The impact of natural disaster on community engagement and connection in Goderich, Ontario.

Author:Laycock, Katherine


The community of Goderich, Ontario, devastated by a severe tornado on August 21, 2011, was the focus of this study. Examining the community's capacities and vulnerabilities at different stages aided in the determination of the sustainable effects of natural disaster on community engagement and connection. Results demonstrated a high degree of community resilience and awareness regarding capabilities, obstacles, and the direction of reconstruction efforts. Community engagement was associated with respondents' education, age, and personal measures of satisfaction during specific disaster timeframes. Beyond the extreme trauma resulting from the tornado, analysis definitively revealed it also has the potential to strengthen community bonds and serve as impetus for positive planning and development. However, since heightened civic engagement was only measured in the immediate aftermath of disaster, it is unclear whether disaster provides enough motivation to encourage sustainable community engagement over time.

Keywords: community engagement, disaster potential, capacity, vulnerability


La communaute de Goderich, Ontario, frappee par une violente tornade le 21 aout 2011, etait l'objectif de cette etude. Lexamen des capacites et des vulnerabilites de la communaute a difierents stades a aide a determiner les effets durable de la catastrophe naturelle sur lengagement et lien communautaire. Les resultats ont demontre un degre eleve de resilience et de sensibilisation communautaire aux capacites, aux obstacles, et a l'orientation des efforts de reconstruction. Lengagement communautaire a ete associee a leducation, l'age, et les mesures personnelles de satisfaction du repondant au cours de certaines periodes de catastrophe specifiques. Au-dela du traumatisme extreme resultant de la tornade, les analyses ont montre de facon incontestable quelle est egalement a meme de renforcer les liens communautaires et de servir d'impulsion a la planification positive et au developpement. Cependant, comme lengagement civique accru a ete mesurer settlement dans les consequences immediates de la catastrophe, c est difficile a dire si une catastrophe apporte suffisamment de motivation pour encourager un engagement communautaire durable pendant une periode de temps.

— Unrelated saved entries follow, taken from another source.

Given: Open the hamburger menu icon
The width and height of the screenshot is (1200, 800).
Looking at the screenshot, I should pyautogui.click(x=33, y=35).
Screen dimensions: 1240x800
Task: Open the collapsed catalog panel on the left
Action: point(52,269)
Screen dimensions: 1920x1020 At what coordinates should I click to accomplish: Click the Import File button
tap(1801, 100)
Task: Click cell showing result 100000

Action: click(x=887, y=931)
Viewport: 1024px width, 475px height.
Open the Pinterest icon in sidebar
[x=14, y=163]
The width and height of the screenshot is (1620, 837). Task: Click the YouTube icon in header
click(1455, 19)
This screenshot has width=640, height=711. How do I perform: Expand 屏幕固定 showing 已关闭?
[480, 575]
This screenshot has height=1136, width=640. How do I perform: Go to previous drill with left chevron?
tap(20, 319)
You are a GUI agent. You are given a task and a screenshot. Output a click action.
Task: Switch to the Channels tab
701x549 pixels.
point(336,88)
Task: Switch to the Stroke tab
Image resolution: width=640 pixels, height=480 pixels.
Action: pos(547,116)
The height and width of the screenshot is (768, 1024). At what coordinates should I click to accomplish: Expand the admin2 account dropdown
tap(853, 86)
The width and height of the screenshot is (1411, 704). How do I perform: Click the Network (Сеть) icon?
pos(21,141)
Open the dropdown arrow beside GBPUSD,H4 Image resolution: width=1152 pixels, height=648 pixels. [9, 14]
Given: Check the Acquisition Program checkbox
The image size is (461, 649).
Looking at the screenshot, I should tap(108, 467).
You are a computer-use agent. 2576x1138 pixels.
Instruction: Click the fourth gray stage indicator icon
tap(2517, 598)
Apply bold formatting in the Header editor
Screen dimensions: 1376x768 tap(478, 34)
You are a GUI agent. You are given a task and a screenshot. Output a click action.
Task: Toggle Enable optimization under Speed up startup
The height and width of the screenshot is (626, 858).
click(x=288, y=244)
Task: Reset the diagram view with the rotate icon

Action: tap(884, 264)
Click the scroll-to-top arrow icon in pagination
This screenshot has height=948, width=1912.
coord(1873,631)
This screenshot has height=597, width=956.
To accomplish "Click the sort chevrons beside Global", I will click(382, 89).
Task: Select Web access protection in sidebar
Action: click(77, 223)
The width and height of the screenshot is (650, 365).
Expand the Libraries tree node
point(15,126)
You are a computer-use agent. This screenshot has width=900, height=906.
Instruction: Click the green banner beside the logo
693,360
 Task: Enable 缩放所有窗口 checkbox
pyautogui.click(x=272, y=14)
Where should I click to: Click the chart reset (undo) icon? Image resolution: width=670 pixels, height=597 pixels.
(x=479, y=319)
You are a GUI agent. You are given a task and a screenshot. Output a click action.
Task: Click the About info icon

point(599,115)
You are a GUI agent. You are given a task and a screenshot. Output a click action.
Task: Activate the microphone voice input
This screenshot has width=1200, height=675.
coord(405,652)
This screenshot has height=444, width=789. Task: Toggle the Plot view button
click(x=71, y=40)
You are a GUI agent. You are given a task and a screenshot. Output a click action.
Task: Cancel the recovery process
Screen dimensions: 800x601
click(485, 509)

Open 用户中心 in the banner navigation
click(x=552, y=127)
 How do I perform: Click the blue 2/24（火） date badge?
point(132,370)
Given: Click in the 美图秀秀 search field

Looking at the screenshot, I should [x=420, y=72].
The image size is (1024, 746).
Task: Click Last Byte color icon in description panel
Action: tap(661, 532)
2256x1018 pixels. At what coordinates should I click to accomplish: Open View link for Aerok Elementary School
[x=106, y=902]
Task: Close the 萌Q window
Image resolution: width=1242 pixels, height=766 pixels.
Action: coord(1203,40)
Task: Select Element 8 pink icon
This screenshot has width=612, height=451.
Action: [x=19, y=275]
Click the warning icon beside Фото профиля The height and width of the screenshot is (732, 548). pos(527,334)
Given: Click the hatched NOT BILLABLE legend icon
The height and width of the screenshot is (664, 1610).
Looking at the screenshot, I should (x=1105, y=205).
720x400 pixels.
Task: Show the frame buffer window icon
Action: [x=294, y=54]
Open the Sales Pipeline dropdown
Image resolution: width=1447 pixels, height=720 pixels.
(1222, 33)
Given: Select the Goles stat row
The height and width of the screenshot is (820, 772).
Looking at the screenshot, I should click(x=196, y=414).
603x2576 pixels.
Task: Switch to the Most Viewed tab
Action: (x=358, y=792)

Mots cles: engagement communautaire, catastrophe potentielle, capacite, vulnerabilite Introduction


If Henstra and McBean (2005) are correct in predicting that the intensity of natural disasters in Canada will increase substantially in the future, appropriately managing the aftermath of erratic, natural phenomena will be even more important as their frequency rises.

Beyond extreme physical consequences, disasters affect social structures, prompting Weichselgartner's (2001, 86) postulation that "disaster itself occurs within society and not within nature." Does the destructive potential of disaster adversely affect community cohesion or does disaster motivate community engagement and a communal sense of connection, ultimately fortifying social networks? The concept of community engagement is subjective and makes it difficult to precisely define. For this study, community engagement concerns individual or group contributions to unpaid community activities that serve sole or group interests. Alternatively, community connection relates to the emotional bonds between individuals and a community. The fact that engaged communities more easily influence decision-making processes and strategies that affect social situations and issues (Abraham et al. n.d.) led to a desire to explore some of the potential social ramifications of disaster. This research tests the hypothesis that natural disaster will encourage increased and sustained community engagement and connection. The community of Goderich, still re-establishing itself from a recent tornado, was the study population for this investigation.


The Capacity and Vulnerability Analysis (CVA) framework provided a suitable guide for this research because of its flexibility in capturing a range of stressors beyond the physical ramifications of disaster. CVA features three investigative categories--physical, social, and motivational--as it explores factors surrounding the capacities and vulnerabilities of study populations (Twigg 2001).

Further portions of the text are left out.